The Yaris had been consistently the No. 2 best-selling car in Europe after the VW Golf throughout the year, but it tumbled out of the top 10 for the month of October after registrations fell 54 percent, data from JATO Dynamics shows. Toyota sales overall fell 22 percent for the month.
Demand for Toyota's vehicles has remained strong. Orders were so high in November that if that was extrapolated across a whole year, annual sales would hit 1.5 million, compared to 993,113 for 2020, Harrison said.
Harrison expects chip shortages to ease in 2022 and predicts a market share of "at least" 6.5 percent on sales of 1.3 million as three key new models hit the market.
The company expects a jump of 230,000 sales in Europe next year, mainly coming from a full year of sales of the Yaris Cross small SUV, as well as the launch of the SUV-styled Aygo Cross minicar and Corolla Cross compact SUV.
The extra 230,000 sales next year will be "by far the largest advance in our history," Harrison said.
Toyota plans to hit 1.5 million sales in Europe by 2025, giving it a market share of 7 percent with Lexus included, the company has said previously.
Toyota includes Turkey, Russia and other former Soviet Union countries in its European territory, making comparisons with other automakers hard to make.
Toyota posted registrations of 606,298 passenger cars the European Union plus EFTA countries and the UK in the first 10 months, giving a market share of 6.1 percent according to data from industry group ACEA. Toyota's share minus Lexus was second equal with Peugeot and behind VW, the data shows.
Harrison said Toyota's sales success came because of its strong products, not because it had chips when rivals were struggling with shortages.
"Please do not be misled into thinking that our increasing success is down to our ability to supply vehicles when others could not," he said.
He added that Toyota and Lexus order bank is at a record level, now covering over 4 months of sales.
Toyota expects to sell about half a million small cars in Europe in 2022.
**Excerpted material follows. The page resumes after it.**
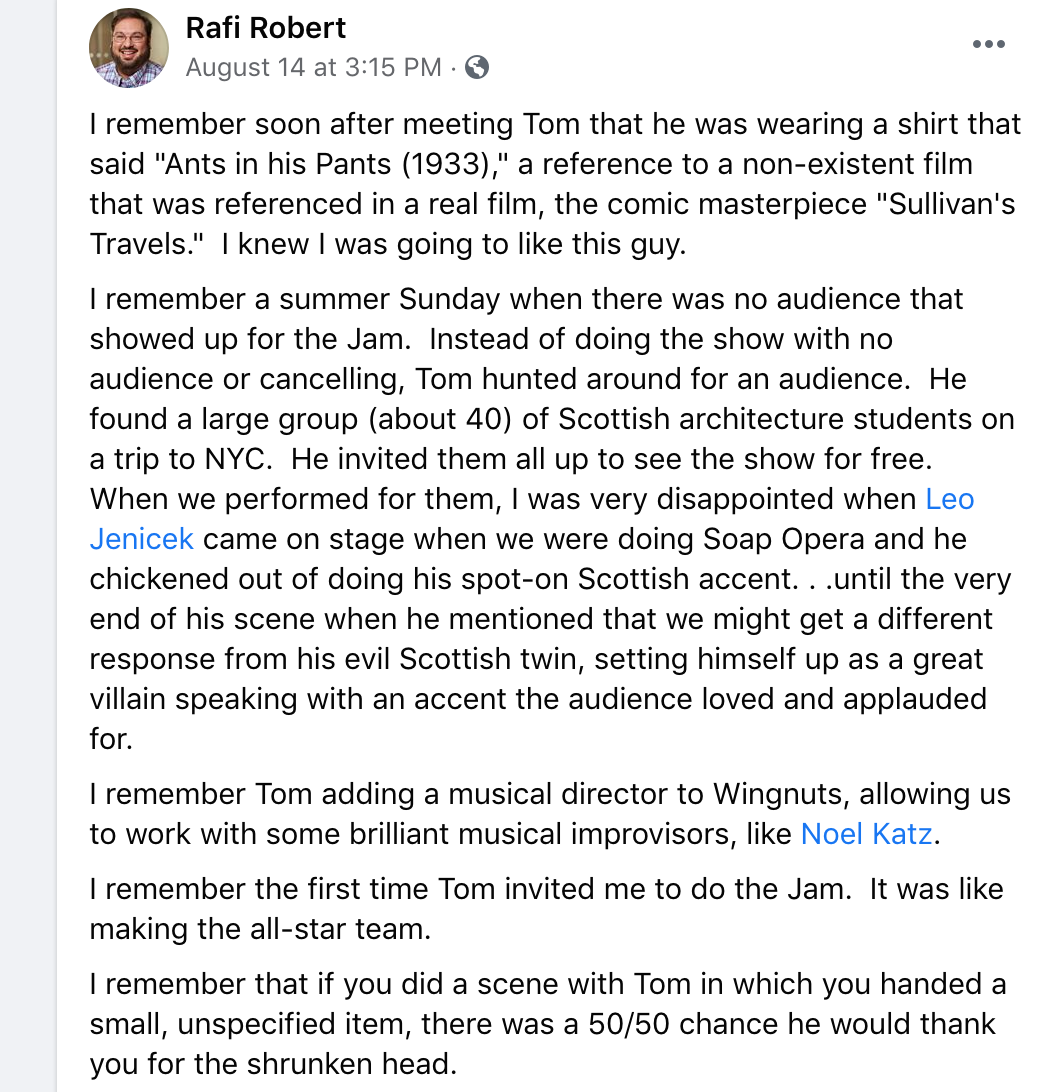Image resolution: width=1056 pixels, height=1092 pixels.
Task: Click the tagged name Leo
Action: pyautogui.click(x=949, y=499)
The Yaris hatchback, with a second production line added late this year at Toyota's plant in the Czech Republic, is set to grow to about 330,000 units next year.
Toyota Europe expects to sell 160,000 units of the Yaris Cross annually starting in 2022, Harrison said.
Meanwhile the Aygo Cross minicar in April will join a market that is being abandoned by automakers as they focus on more profitable, larger segments. Toyota expects the car to sell around 110,000 in a full year, Harrison said.
The new gasoline-only Aygo Cross draws on SUV design cues to better appeal to buyers.
The Corolla Cross will add a further 60,000 to 80,000 sales annually, a company insider told Automotive News Europe. The Corolla Cross will fit between its CH-R and RAV4 models and will go on sale in the second half of next year with deliveries to dealerships starting in autumn.
Through September, 70 percent of Toyota's sales were gasoline-hybrid cars in western Europe and 59 percent in all its European markets, including Russia, company figures show.